What to work on | Reproduce the article below on matching art to a room's color scheme, word for word and in full.

Excerpt provided |
------------------------------

The Art of Interior Design

3 minute read

Some collectors of fine art begin with their favorite masterpiece to build the color scheme of their room, but for most of us, redecorating around a single painting is not always feasible. Lucky for us, it is possible to find museum-quality art that will fit right in with your home design scheme using just a few, easy interior design tips. A basic understanding of interior color schemes can help you choose a piece you love that is the perfect fit for your home.

First, begin with the basic color scheme of your room. The following three examples are the most popular, and each offer a myriad of options for inspired design!


 

1. Monochromatic
Perhaps the easiest to understand, the monochromatic color scheme is also the most versatile, and can range from soothing to dramatic depending on your chosen color. This scheme uses just one shade of a single color throughout the entire design. Most often seen in neutral schemes of white and grey, other more adventurous types may choose a bold blue or theatrical red to pull a room together. Regardless of your hue, choose a painting that matches it to complement this scheme. Or, get daring and add a dramatic pop of color to an otherwise neutral room.

------------------------------

Material provided |

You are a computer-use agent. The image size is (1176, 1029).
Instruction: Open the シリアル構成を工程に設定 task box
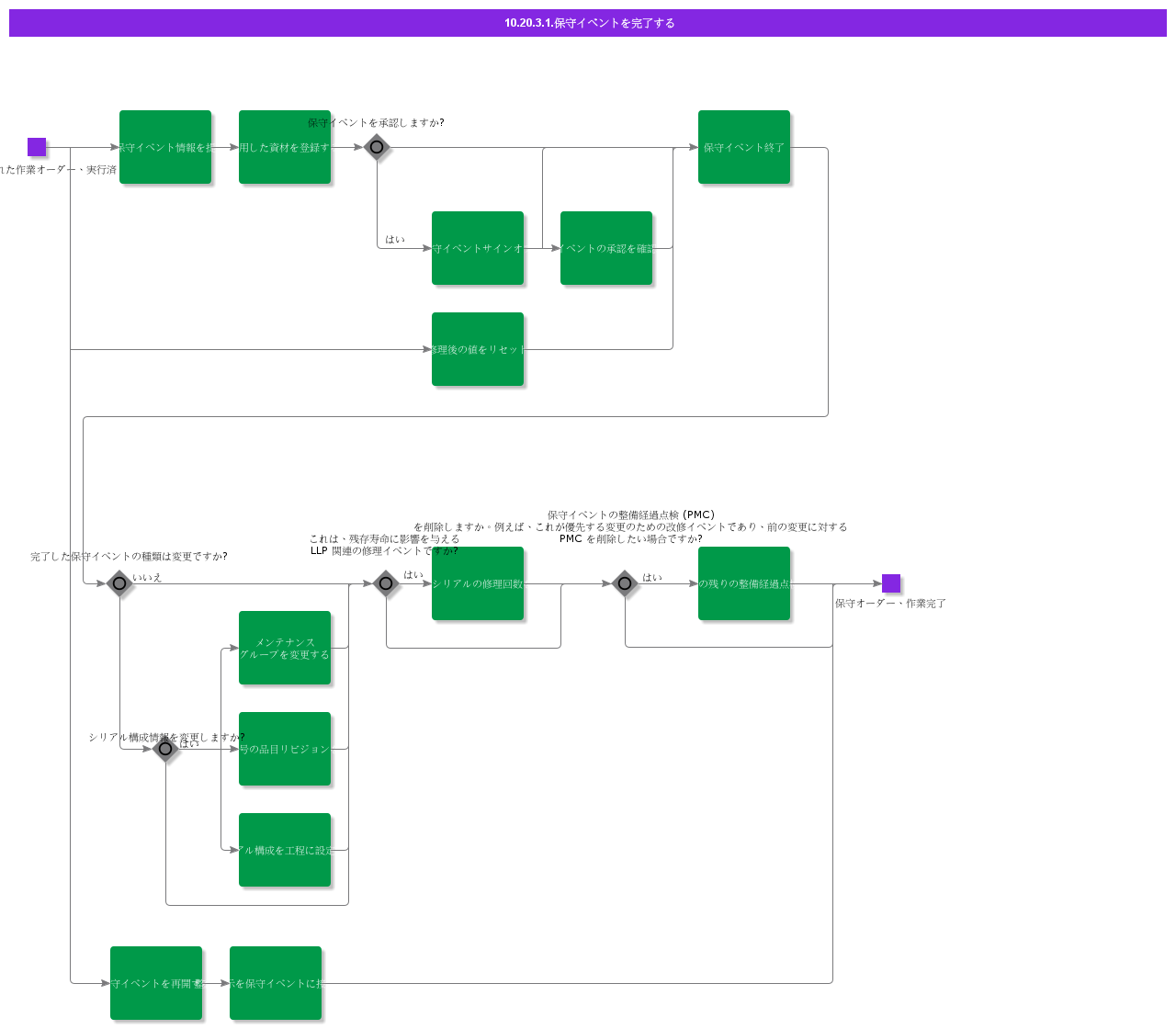pyautogui.click(x=285, y=850)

------------------------------

Output of the exercise |
The Art of Interior Design

3 minute read

Some collectors of fine art begin with their favorite masterpiece to build the color scheme of their room, but for most of us, redecorating around a single painting is not always feasible. Lucky for us, it is possible to find museum-quality art that will fit right in with your home design scheme using just a few, easy interior design tips. A basic understanding of interior color schemes can help you choose a piece you love that is the perfect fit for your home.

First, begin with the basic color scheme of your room. The following three examples are the most popular, and each offer a myriad of options for inspired design!


 

1. Monochromatic
Perhaps the easiest to understand, the monochromatic color scheme is also the most versatile, and can range from soothing to dramatic depending on your chosen color. This scheme uses just one shade of a single color throughout the entire design. Most often seen in neutral schemes of white and grey, other more adventurous types may choose a bold blue or theatrical red to pull a room together. Regardless of your hue, choose a painting that matches it to complement this scheme. Or, get daring and add a dramatic pop of color to an otherwise neutral room.